Start of PROVIDED INFORMATION

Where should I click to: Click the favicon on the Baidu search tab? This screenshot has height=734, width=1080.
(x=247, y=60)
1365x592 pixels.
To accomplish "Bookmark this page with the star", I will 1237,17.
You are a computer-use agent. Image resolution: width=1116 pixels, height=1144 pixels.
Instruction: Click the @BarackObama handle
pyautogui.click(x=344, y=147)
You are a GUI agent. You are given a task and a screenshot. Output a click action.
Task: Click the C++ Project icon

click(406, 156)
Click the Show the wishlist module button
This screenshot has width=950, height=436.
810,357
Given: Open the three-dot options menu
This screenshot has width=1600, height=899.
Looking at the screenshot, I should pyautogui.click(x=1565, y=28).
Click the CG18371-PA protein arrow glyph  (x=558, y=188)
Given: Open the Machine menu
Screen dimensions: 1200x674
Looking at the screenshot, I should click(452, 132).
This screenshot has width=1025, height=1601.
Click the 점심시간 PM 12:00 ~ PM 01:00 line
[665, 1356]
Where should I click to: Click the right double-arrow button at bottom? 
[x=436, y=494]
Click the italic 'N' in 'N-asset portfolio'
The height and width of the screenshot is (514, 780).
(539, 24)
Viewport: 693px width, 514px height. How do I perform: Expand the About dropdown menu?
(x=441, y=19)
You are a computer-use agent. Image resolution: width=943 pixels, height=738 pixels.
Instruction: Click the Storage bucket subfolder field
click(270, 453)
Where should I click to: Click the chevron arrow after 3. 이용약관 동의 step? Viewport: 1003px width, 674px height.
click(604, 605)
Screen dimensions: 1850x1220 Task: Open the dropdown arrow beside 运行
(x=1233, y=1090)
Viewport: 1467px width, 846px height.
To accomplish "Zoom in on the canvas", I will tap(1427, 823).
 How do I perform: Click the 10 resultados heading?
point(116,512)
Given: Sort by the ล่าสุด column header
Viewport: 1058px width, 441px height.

End of PROVIDED INFORMATION

## TASK PROMPT
Transcribe exactly, and only, the lines from the one holding "Given: Sort by the ล่าสุด column header" through the final line of the listing.

## RESPONSE
Given: Sort by the ล่าสุด column header
Viewport: 1058px width, 441px height.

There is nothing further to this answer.